Exercise task A: From the listing, pull out the stretch from the line containing "Given: Uncheck the 添加用户 checkbox" through the line containing "tap(2295, 64)", both included, and copy those lines without any changes.

--- start of Document excerpt ---

# Pyotr Ilyich Tchaikovsky & Musical Form



## P The D (Aug 25, 2009)

I have read in more than one place, although both were on the internet & as such may have been drawn from the same high Google search result or something, that Pyotr Ilyich Tchaikovsky was not a master of form, but that he was a master of melody & also had significant skill working with harmony.

I am hoping I can get some analysis, opinions & examples from Talk Classical forum members regarding Tchaikovsky's weakness with musical form as well as some examples of compositions that are considered to exhibit mastery of form.


----------



## tahnak (Jan 19, 2009)

P The D said:


> I have read in more than one place, although both were on the internet & as such may have been drawn from the same high Google search result or something, that Pyotr Ilyich Tchaikovsky was not a master of form, but that he was a master of melody & also had significant skill working with harmony.
> 
> I am hoping I can get some analysis, opinions & examples from Talk Classical forum members regarding Tchaikovsky's weakness with musical form as well as some examples of compositions that are considered to exhibit mastery of form.


Yes Tchaikovsky was not a consummate skilled composer in the mould of a Mozart, Bach or Beethoven but we, as humble followers, can't even come to the first page of his skills. He was neurotic (most of his climaxes are impulsive and neurotic) ; yet they carry a distinct individual stamp of his style.

--- end of Document excerpt ---
--- start of Records supplied ---

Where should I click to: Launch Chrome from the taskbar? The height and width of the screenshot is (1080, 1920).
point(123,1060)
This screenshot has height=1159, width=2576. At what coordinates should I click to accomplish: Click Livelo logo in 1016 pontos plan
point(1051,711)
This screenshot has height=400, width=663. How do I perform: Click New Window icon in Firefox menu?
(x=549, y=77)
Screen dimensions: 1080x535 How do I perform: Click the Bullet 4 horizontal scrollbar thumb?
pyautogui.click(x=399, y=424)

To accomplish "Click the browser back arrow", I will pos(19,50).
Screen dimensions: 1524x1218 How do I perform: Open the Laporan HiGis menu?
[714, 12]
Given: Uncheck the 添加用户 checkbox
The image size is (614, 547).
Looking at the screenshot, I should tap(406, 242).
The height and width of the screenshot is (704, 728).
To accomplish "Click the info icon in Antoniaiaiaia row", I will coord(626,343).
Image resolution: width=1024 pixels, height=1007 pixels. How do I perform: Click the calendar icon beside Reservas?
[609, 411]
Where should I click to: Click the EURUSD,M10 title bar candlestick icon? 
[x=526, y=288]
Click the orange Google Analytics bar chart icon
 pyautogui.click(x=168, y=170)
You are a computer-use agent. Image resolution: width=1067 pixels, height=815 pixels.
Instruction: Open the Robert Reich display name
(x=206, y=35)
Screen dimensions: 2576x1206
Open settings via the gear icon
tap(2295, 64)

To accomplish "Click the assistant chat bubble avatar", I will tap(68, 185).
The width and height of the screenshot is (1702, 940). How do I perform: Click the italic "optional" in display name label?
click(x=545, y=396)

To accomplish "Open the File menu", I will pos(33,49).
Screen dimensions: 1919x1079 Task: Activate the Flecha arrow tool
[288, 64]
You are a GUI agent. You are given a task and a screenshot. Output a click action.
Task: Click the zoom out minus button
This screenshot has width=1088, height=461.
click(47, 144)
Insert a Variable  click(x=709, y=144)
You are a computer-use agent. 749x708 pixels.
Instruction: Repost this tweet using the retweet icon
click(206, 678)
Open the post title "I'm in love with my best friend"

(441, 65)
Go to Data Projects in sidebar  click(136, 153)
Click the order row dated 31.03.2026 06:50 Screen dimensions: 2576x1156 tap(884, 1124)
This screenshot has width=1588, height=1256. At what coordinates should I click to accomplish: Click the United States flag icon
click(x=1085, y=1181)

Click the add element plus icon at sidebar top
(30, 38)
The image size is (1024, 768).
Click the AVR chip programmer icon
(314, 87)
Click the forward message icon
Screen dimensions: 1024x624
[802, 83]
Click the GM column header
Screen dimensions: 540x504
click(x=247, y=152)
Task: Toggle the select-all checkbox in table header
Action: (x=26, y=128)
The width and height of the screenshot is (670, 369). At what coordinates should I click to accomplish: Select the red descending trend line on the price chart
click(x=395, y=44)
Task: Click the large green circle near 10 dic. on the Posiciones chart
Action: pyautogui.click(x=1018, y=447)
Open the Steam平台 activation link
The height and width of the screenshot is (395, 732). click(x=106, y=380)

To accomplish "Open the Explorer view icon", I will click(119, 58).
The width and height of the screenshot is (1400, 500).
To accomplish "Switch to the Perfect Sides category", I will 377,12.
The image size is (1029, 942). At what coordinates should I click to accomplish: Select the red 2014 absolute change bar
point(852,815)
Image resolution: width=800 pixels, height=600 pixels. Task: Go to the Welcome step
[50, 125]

--- end of Records supplied ---

Exercise task B: Continue the forum thread on Tchaikovsky and musical form, picking up after its last sentence.

Response A:
Given: Uncheck the 添加用户 checkbox
The image size is (614, 547).
Looking at the screenshot, I should tap(406, 242).
The height and width of the screenshot is (704, 728).
To accomplish "Click the info icon in Antoniaiaiaia row", I will coord(626,343).
Image resolution: width=1024 pixels, height=1007 pixels. How do I perform: Click the calendar icon beside Reservas?
[609, 411]
Where should I click to: Click the EURUSD,M10 title bar candlestick icon? 
[x=526, y=288]
Click the orange Google Analytics bar chart icon
 pyautogui.click(x=168, y=170)
You are a computer-use agent. Image resolution: width=1067 pixels, height=815 pixels.
Instruction: Open the Robert Reich display name
(x=206, y=35)
Screen dimensions: 2576x1206
Open settings via the gear icon
tap(2295, 64)

Response B:
Talking of form, consider his piano and violin concerti. They were deemed as unplayable and difficult when he brought them out for performance and today, they keep competitions for higher pinnacle grades where they consider his first piano concerto as ultimate epitome of a concert pianist's testing skills; so also with his violin concerto.

He has given us abundant , prolific output in all forms be it chamber music, solo music, a cappella vocal music like the Divine Liturgy of St. John Chrysostom; Seasons - an album of piano pieces for children's studies; piano trios, quartets, rococo variations for cello, operas, concertos, ballets (is there anyone better than him in ballet scores?), tone poems, symphonic poems, overtures and symphonies. Consider the final movement of his Pathetique symphony and see how innovative and pathbreaking this movement is.

It is the truly individual melodic outburst that separates him from other composers even if he is considered inferior as a contrapuntist or theoretical perfectionist.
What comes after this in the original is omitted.